Taliban and Iran Discuss the Day after the US Leaves Afghanistan
Iran and the Taliban of Afghanistan are historically at daggers drawn. Since 1990, the Islamic regime has considered this Sunni movement a major threat to its eastern borders, while Taliban has seen the Shiites of Tehran as an enemy with its eye on predominantly Shiite regions of their country. At the very least, the Taliban suspected Tehran of stirring up those regions ready to boil over into riots to jeopardize their rule in Kabul after the American army has left.
Afghan Shiites, who constitute some 15pc of the population (of 37 million), are divided into two sects: The majority are “Twelvers” of mainly Hazara ethnicity who inhabit the provinces of Western Herat and Farah bordering on Iran. The smaller group are Nizari Ismailis, who live in a northeastern enclave between Tajikistan and Northern Pakistan. DEBKA Weekly’s intelligence sources find a strong Iranian Intelligence Ministry presence of agents and pro-Iranian networks in the Hazara tribal regions.
The three Taliban delegations who visited Tehran in recent months had plenty to discuss about the day after the final US exit. For the first time in decades of strife, bloodshed and mutual suspicion, they share a common interest: both Iran and Taliban want to see the backs of US troops with all possible speed.
The last Taliban delegates to arrive in Tehran on Nov. 27 were of the highest ranks hitherto, led by the movement’s cofounder and political chief, Mullah Abdul Ghani Baradar. This could have meant that the talks were making progress – except that both Iran and Taliban have other irons in the fire. Tehran is working quietly with other parties – Moscow, Qatar and Beijing – on plans for shaping the post-US era regime in Kabul to their respective interests, although it has carefully cultivated relations with the Talban’s Office of Interests in Doha Qatar, over the years. Taliban, for its part, has not neglected building close ties with Iran’s Gulf rivals, Saudi Arabia and the United Arab Emirates.
There are other wheels revolving around Afghanistan’s post-war future and its interaction with Tehran. Economic considerations are also at play. While Taliban has invested in relations with India, Tehran is involved in the construction and development of India’s strategic Port of Chabahar, which is destined to offer the new state of landlocked Afghanistan its only outlet to the open sea, as well as providing Iran with a major hub for its international trade.
Given this web of intertwined interests, the Taliban-Iran talks should have achieved a lot more than they have to date. Our sources report that by the end of November, all the Taliban obtained from Tehran was a hazy promise to tell the Afghan Shiite Hazara tribes to drop their resistance operations against Taliban, against a pledge to recognize their rights in the future Taliban-ruled state.

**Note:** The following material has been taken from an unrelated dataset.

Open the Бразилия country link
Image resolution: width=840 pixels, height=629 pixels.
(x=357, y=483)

Since core issues of lands and budget have not been broached, the Iranian-Taliban talking track still has a way to go.
The US-Taliban peace talks that were resumed last weekend in Doha, Qatar, are going forward at a faster pace, even though US-Afghan and Taliban forces exchanged fire at Bagram Airfield early Wednesday after a suicide attack on a hospital. An official in Washington spoke of a push to secure a deal by the end of December to enable talks between the Afghan government and the Taliban to begin in January. A Taliban leader in Qatar and his colleagues in Afghanistan said their group would accept a complete ceasefire with the US, if Washington agreed to eventually withdraw all its roughly 12,000 troops from the country.
This wish will be granted. If any goal can be said to be integral to Trump’s political thinking, it is to never again allow the US army to sink into a foreign quagmire.

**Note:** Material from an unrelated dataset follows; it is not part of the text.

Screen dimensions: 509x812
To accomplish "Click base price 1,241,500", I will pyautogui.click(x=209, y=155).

More than 2,400 US service personnel have died since America embarked in 2001 on its longest war in order to topple the Taliban regime which harbored Osama bin Laden. On Monday, 2,000 government documents published by the WP revealed how US officials, including latterly the Obama administration, had for years misled the public about the war in Afghanistan. They hid the evidence that the war had become unwinnable, even after the so-called “surge.”